What can you deduce from this?

1. The write system call is indeed invoked, with expected characters in the $RSI register (which happens to be where the second argument to system calls must be for this particular platform).
2. The system call is invoked from __GI___libc_write routine, which is a system call wrapper provided by libc.
3. Python did not call __libc_write directly. It called __GI__IO_fputs (which is actually an alias for fputs.
4. The Python interpreter translated the print into a call to PyFile_WriteString, and that function delegated the actual work to libc.

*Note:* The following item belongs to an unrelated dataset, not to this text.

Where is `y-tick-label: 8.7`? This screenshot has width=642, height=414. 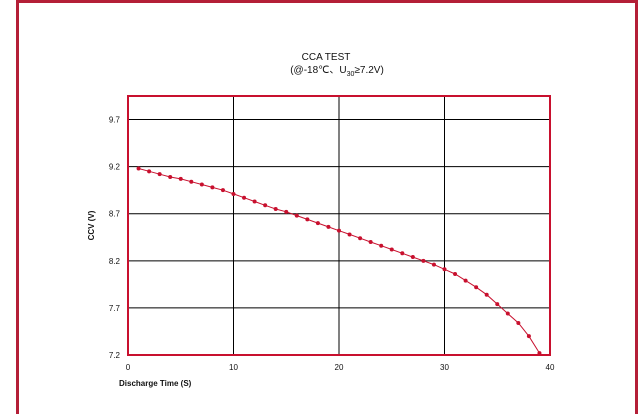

This is not at all unusual -- in fact most user-level programs do not execute system calls directly. Instead, they call libc routines, such as write or fputs, and let the libc worry how to implement these routines in terms of system calls.

By doing so, they can abstract the details of the particular machine and OS; they expect to find some libc on any machine, and only libc developers have to worry about actual system call details.